§ **EXERCISE**
The response should contain only the line with "You are a computer-use" and every line after it to the end of the listing below, duplicated exactly; no picture belongs in it.

§ **DATASET RECORDS**
__________

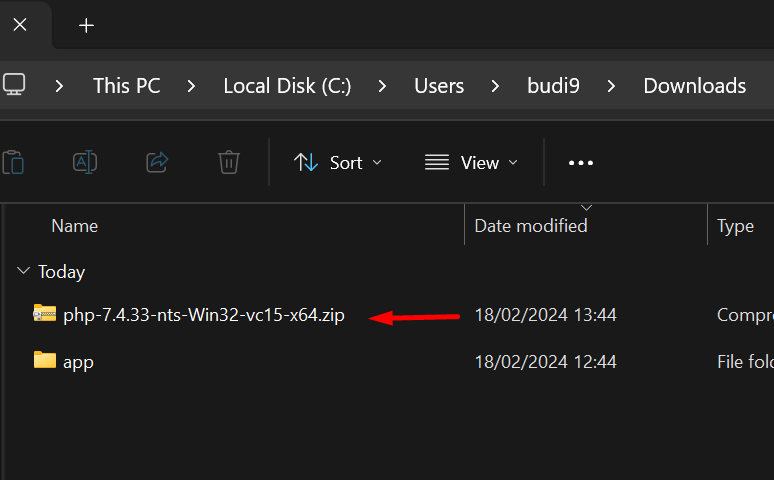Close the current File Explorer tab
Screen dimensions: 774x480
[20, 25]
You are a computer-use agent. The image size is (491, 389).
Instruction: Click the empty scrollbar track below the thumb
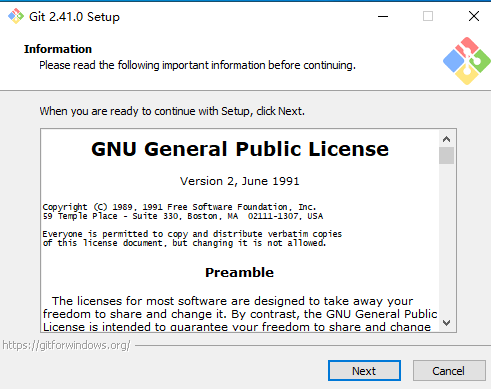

__________

§ **THE COMPLETED TASK**
You are a computer-use agent. The image size is (491, 389).
Instruction: Click the empty scrollbar track below the thumb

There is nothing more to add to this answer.